Tuesday, May 6, 2008

Today was a sad day in our house. We said goodbye to an old friend. It was the fault of the wind! Certainly the most powerful wind that I have ever experienced. We live in Cape Town after all and the wind blows here, sometimes! Last night it really blew. We are used to gale force winds but this was different. Last night, lying in my bed, pretending to sleep, I could hear the next gust coming. It started as a distant roar that just continued to increase in volume until it hit the house. The house did not rock but it might as well have. The windows were ripped open and banged closed, doors threatened to burst open and let in the fury from outside, roof tiles shattered and bashed themselves to bits on other roof tiles and the garden was whipped into a frenzy! And then it was just a normal gale force wind again.

Neighbours up the road told us that they lay in bed wondering not if but when they would see the stars as they imagined their roof being ripped off. Worse still, they had just days before cancelled their house insurance. Other neighbours worried about a dead tree in the farm next door and wondered if they would see it visiting them in their bedroom.

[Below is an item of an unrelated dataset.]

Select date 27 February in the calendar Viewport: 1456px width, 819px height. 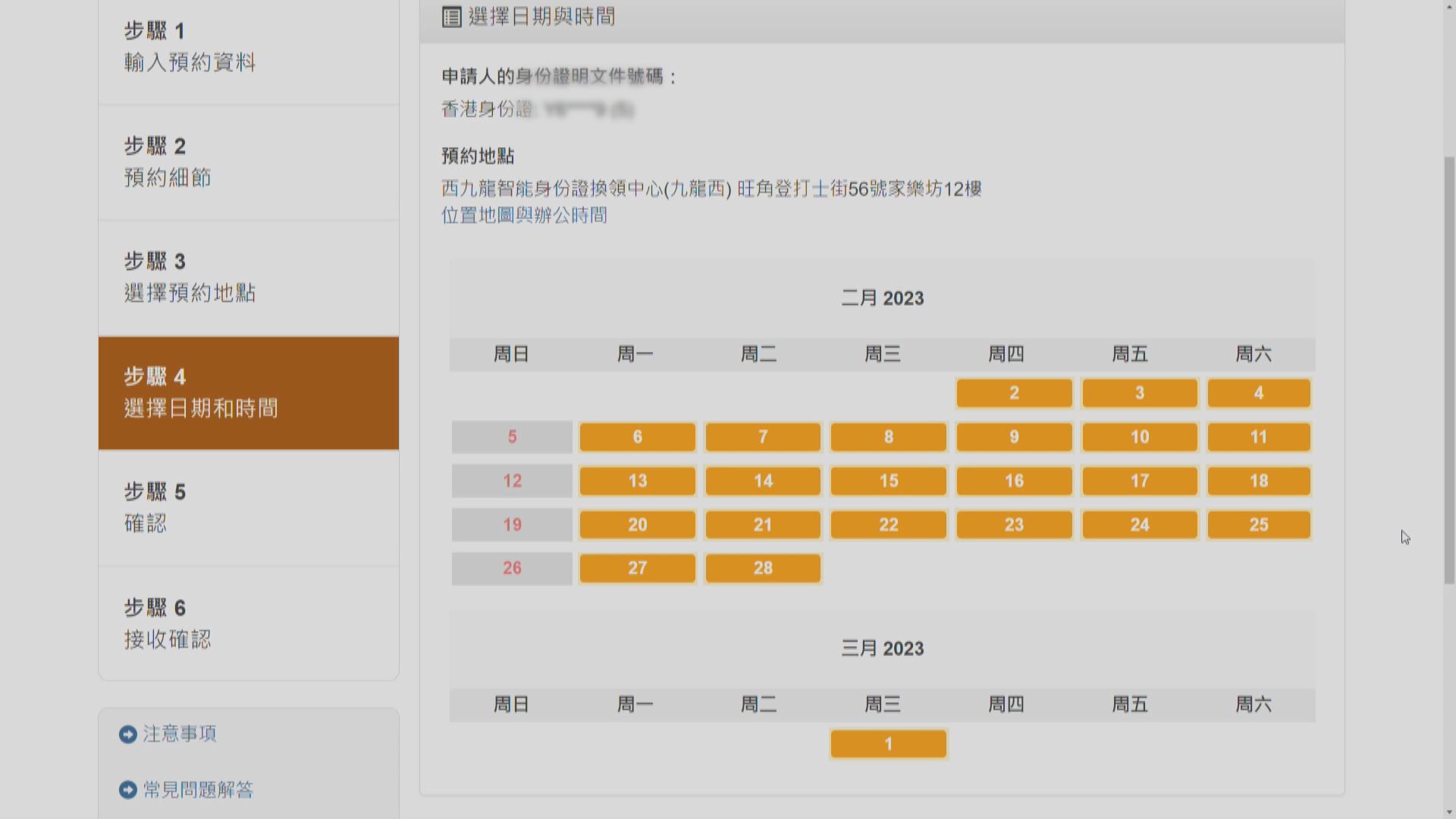click(x=636, y=568)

I slept little after two in the morning. At one stage I got up and went outside where I held onto the deck in between windy gusts. My plan was to save the outdoor umbrella but found it already downed on its side. I rose just after five o clock and looked out of the windows. I was greeted by an old friend lying upside down on my driveway. He had been neatly ripped into two parts. And so I found myself in my driveway in the dark and the rain sawing one of his parts into bits just so that my wife could get her car out of the garage. All that was left of my large stinkwood tree was a shattered stump.

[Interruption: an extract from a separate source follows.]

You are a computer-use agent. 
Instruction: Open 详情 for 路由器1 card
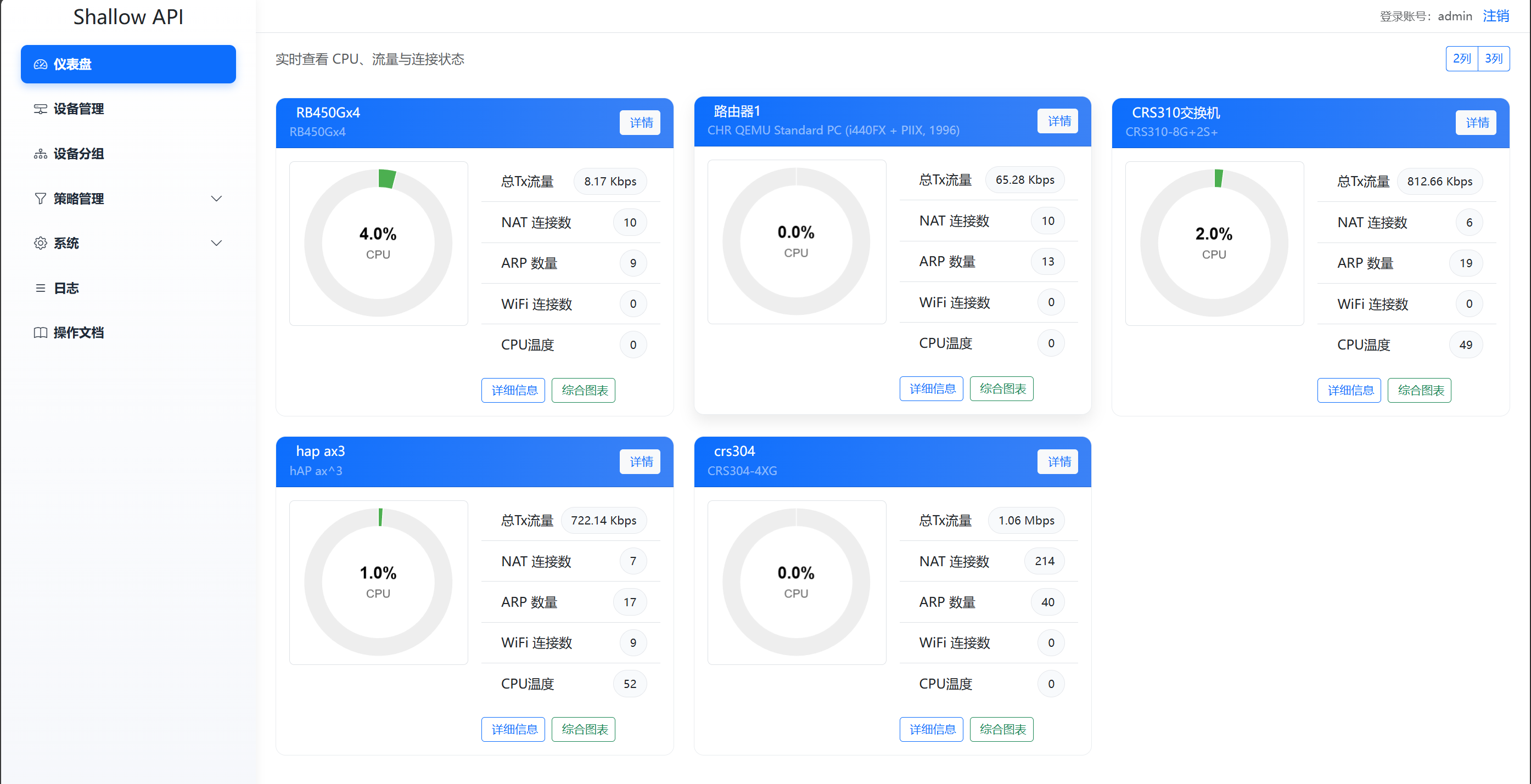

The violence of the wind last night was awesome. My tree was not the only one that went down. A willow was split in half across the road and the dead tree fell the other way in the farm. Lying in my bed last night, I wondered how terrible it must feel to sit through a tropical cyclone or a hurricane. Knowing that your stuff is being ripped to shreds and possibly being posted to another state. You just have to wonder about the terror that people in Myanmar felt as a cyclone ripped their lives apart this weekend.

Later this morning I watched as a fat rock pigeon sat on the broken stump. He lost his home last night and now knew not what to do.